Нашему ряду не очень везет - велика убыль, но те, кто остается, тоже стараются держаться вместе. Собственно, таковых трое - я, мой сосед справа, Семен Семенович, и дядя Ваня, неизменно занимающий место третьего от края. У дяди Вани болят глаза. Тяжело набрякшие веки его всегда полуопущены, как у дремлющей курицы. Чтобы хоть что-нибудь видеть, ему приходится постоянно задирать голову, отчего со стороны он кажется страшно заносчивым. На самом же деле дядя Ваня - человек очень уживчивый, даже робкий. Во время ночевок и привалов он ложится лицом вверх, вытянув руки по швам, да так и остается нем и недвижим до самого подъема. Идет дядя Ваня тоже молча и как-то неестественно осторожно, словно боится расплескать себя ненароком. И сдается мне, что несет он в себе какую-то огромную тяжесть, для которой и слов-то еще не придумано, чтобы ее высказать.

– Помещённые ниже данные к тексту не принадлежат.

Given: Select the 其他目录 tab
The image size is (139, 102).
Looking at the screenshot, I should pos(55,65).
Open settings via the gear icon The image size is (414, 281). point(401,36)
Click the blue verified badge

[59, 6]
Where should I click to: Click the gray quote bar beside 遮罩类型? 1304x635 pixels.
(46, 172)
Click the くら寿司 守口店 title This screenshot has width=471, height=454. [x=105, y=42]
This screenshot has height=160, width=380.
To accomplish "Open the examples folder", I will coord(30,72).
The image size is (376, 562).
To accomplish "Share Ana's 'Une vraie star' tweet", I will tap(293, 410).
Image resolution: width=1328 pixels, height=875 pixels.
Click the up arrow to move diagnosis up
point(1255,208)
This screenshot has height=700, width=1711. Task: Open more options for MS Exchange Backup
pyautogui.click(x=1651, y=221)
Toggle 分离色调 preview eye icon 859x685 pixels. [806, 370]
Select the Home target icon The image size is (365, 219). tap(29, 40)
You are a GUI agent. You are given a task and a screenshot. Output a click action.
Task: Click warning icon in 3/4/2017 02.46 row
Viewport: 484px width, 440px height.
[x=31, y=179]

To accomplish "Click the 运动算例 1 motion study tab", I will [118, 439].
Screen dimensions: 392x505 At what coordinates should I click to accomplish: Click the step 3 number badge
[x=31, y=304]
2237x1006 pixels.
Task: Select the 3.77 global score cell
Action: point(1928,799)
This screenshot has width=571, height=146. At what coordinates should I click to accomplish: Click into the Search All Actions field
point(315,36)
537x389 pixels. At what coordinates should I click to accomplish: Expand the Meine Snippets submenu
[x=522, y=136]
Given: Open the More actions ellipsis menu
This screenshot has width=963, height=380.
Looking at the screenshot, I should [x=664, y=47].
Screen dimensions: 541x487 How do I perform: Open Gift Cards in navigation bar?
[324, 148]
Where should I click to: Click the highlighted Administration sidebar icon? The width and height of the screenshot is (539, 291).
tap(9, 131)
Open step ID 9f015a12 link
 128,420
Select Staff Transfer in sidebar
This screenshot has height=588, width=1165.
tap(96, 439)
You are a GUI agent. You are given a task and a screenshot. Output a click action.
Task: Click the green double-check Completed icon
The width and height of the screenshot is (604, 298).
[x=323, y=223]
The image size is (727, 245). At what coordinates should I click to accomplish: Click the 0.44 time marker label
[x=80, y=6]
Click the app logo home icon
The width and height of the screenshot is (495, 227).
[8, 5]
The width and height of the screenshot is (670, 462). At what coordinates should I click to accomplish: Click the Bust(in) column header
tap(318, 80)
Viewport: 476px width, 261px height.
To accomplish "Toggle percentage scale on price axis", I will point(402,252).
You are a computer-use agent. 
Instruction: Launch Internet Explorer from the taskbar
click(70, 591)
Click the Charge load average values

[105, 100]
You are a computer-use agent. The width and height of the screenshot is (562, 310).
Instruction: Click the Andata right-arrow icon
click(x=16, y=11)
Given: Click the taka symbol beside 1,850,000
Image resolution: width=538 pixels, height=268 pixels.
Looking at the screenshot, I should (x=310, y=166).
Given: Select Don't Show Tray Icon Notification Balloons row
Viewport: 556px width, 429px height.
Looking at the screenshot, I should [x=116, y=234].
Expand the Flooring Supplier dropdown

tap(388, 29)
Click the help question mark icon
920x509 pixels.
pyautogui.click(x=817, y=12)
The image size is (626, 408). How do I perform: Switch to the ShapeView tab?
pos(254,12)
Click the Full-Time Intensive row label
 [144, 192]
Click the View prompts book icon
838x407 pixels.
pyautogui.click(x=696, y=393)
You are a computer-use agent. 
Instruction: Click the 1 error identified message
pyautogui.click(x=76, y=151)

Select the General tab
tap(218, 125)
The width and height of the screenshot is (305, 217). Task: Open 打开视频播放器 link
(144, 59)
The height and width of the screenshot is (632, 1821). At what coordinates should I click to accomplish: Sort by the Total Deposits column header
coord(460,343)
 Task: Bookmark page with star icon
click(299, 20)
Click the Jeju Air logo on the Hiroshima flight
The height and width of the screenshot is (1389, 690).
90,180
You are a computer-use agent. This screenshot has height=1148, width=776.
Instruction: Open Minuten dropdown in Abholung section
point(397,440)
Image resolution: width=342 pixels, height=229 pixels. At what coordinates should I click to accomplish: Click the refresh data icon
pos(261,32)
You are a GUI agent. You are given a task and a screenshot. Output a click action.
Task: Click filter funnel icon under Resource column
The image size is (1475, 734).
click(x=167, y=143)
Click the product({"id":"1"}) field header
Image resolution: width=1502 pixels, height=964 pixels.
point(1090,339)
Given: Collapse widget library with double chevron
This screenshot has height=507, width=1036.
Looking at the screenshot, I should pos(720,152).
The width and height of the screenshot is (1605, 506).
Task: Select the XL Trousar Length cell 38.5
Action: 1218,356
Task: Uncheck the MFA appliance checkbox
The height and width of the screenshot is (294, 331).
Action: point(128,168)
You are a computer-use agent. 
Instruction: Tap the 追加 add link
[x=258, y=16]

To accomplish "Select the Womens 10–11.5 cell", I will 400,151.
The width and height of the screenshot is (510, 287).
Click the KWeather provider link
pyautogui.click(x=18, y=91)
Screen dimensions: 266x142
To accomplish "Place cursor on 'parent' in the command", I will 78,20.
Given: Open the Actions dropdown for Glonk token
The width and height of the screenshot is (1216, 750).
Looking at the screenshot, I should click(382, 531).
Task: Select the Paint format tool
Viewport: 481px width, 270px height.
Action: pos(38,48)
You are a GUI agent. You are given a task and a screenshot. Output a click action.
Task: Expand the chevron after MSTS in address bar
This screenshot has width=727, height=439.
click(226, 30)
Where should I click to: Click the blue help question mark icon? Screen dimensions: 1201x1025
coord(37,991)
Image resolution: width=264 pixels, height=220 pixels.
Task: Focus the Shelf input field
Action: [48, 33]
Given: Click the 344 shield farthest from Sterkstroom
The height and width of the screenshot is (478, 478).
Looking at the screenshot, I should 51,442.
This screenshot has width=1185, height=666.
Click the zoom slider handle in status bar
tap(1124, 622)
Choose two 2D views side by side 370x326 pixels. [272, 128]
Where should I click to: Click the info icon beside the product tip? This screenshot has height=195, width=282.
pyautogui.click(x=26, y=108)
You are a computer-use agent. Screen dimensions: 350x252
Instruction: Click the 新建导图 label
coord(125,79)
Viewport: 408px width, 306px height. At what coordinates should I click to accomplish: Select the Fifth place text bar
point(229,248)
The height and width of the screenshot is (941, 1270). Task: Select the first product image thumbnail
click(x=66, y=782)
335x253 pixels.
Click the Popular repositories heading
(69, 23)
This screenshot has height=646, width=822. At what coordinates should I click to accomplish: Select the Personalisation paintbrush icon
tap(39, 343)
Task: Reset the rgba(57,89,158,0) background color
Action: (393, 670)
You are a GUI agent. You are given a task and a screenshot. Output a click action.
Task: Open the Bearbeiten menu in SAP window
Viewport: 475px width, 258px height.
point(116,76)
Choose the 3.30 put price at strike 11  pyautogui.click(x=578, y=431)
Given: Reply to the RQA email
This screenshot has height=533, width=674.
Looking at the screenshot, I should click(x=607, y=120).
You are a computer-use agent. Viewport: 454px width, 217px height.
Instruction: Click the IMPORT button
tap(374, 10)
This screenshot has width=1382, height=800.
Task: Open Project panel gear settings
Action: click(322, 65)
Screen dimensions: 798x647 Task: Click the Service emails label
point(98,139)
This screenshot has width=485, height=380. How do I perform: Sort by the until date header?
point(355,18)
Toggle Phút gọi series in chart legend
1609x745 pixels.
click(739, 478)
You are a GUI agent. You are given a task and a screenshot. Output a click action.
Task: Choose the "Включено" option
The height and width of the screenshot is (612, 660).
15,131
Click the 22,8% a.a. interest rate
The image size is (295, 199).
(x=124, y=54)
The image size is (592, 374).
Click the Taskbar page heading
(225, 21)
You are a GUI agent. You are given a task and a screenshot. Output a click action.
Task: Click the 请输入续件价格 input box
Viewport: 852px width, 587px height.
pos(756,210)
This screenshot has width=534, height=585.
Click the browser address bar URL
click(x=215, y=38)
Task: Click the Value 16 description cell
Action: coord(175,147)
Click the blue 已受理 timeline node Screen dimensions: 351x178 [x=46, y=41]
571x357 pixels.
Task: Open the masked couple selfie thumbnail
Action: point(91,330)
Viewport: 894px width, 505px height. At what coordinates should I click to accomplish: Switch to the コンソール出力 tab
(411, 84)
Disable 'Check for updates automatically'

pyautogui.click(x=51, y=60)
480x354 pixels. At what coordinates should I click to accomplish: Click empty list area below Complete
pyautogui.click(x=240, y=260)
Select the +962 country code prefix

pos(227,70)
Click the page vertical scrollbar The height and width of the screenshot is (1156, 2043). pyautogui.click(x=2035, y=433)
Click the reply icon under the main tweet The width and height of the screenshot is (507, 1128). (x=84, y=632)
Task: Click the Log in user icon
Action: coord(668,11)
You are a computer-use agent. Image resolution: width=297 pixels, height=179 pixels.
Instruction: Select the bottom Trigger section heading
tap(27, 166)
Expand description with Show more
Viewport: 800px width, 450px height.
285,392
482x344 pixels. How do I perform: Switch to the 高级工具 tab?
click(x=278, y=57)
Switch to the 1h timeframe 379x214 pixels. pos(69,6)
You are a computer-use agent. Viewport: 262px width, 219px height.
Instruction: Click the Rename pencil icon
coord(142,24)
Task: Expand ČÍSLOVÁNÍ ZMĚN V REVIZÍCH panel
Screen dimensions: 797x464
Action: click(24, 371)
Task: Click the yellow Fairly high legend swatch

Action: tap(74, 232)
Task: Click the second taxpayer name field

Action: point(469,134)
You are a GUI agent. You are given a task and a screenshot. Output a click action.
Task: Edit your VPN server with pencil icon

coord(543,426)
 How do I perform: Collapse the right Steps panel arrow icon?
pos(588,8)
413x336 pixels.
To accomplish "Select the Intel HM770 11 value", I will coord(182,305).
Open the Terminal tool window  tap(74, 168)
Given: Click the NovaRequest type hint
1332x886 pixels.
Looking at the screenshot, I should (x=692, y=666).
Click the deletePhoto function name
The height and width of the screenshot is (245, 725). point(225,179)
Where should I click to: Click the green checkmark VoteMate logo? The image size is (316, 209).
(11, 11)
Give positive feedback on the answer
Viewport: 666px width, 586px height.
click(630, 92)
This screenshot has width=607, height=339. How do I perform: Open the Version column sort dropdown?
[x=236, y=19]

Крайним справа от меня шагает Семен Семенович - небольшого роста, будто выплетенный из жил и вен, московский скорняк. Я не знаю, чем он держится, - у него открытая рана под нижним ребром, кое-как замотанная исподней рубашкой. Но ему днем и ночью снится побег. В пути скорняк постоянно гложет ноготь большого пальца, все чего-то рассчитывая, прикидывая, вымеряя. В душе я считаю его чудаком. Какая корысть бежать? Пусть их дерутся и грызут друг другу глотки. Я лично не ударю палец о палец в этой кровавой потасовке. Три отсидки меня кое-чему научили. К черту! Но своей страстной целеустремленностью Семен Семенович все же внушает мне невольное уважение. Да и не только этим. Есть в нем что-то от моего отца, упрямая, что ли, уверенность в себе. Знакомство наше с ним происходит при несколько необычных обстоятельствах еще там - в Лозовой, когда нас впервые выгружают из вагонов. Сразу же за городом во временном лагере - обыкновенном загоне на территории бывшей колхозной фермы, окруженном колючей проволокой, - начинается "чистка". В первую голову берут евреев и политработников. Расстреливают здесь же - метрах в трехстах от лагеря, у заброшенных окопов. Поначалу жутковато. Но к этому постепенно привыкают. Скоро на выстрелы и крики в той стороне уже никто не обращает внимания. Каждый думает о себе. Так практичнее. А по лагерю уже шныряют первые осведомители из добровольцев. Они опознают "нежелательный элемент", а между делом обирают ближних. Особенно усердствует щуплый низкорослый татарин с приплюснутым, словно перешибленным, носом. Угорелым крысенком мечется он между лежащими, переворачивая всех уткнувшихся лицом в землю на спину.